With his critical accolades, Reitman was well on his way to earning more work, and Thank You for Smoking also earned Fox three times their $8 million dollar budget in domestic box office alone. Every indie aims for those types of numbers, but Reitman was getting ready to really outdo himself with his encore.
Juno
Perhaps replacing Little Miss Sunshine as the ultimate of the quirky indie comedy Oscar hopefuls, Juno stormed onto the 2007 scene with its fast jiving pregnant teen with a name like the city in Alaska but don’t tell her that. It featured such quirky elements as a sister named Ladybug, Michael Cera, an animated sketch opening credit sequence, and parents that don’t yell when they discover their teenage daughter is pregnant. Would you expect anything less from a screenplay written by a woman named Diablo? Juno was a film that many people loved and a few people hated. Jokes about its preggers teenage lead immediately made pop culture waves. People dress like Michael Cera’s Paulie Bleeker for Halloween. Juno cemented Cera’s spot atop the sexy-nerd hierarchy. And it is hard to watch Ellen Page in Inception without picturing her with a baby bulge.
The movie, to its supreme credit, manages to feel realistic and mature even with all of its eccentricity. Juno grapples with a visit to an abortion clinic. She befriends her child’s would-be adoptive parents, and learns that love and marriage and child rearing and everything in between is not nearly as scripted as it seems. And maybe that is Juno’s greatest strength – that she (and the movie) is open to taking us down a path that other teenagers (and movies) wouldn’t.

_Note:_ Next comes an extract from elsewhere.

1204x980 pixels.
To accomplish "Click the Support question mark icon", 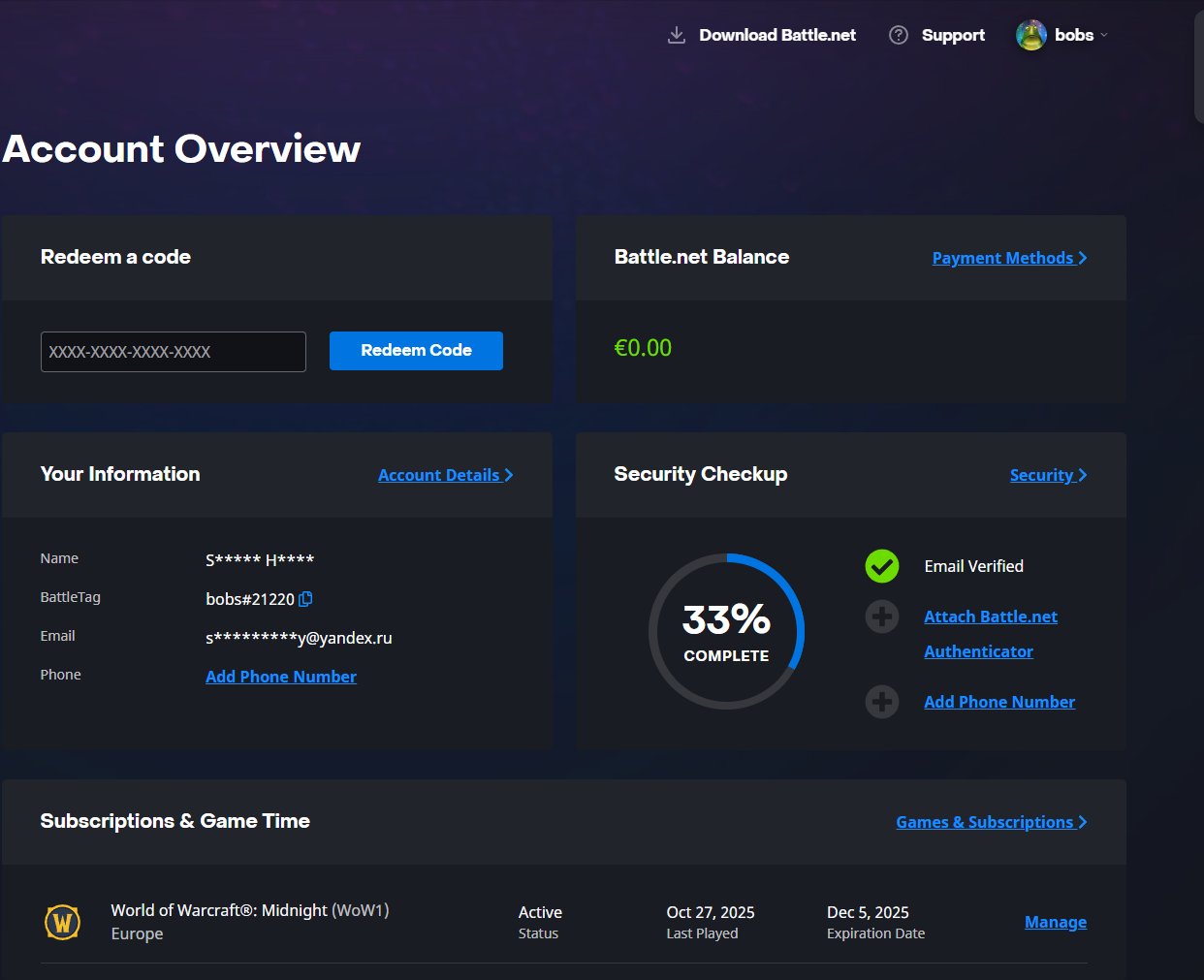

Juno is lucky to have such a strong group of supporters to help her cope. Spider-Man scene-stealer and Jason Reitman regular JK Simmons plays her curmudgeonly but supporting father, Allison Janney is the surprisingly protective stepmother, and Olivia Thirlby (relegated to what I like to call the “Gretchen Weiner” role of best female friend) deserves roles as well written as this one. Juno was the dark horse of the awards season that year, eventually losing out in the Best Picture race to the far more grave No Country For Old Men. It did win for Best Original Screenplay, a category that seems to have been made for those films that are considered too “out there” to win best picture. Regardless, the film had plenty of awards season love and it parlayed those positive vibes into a blockbuster $143 million domestically – more than twice what the similarly toned Little Miss Sunshine managed a couple of years earlier.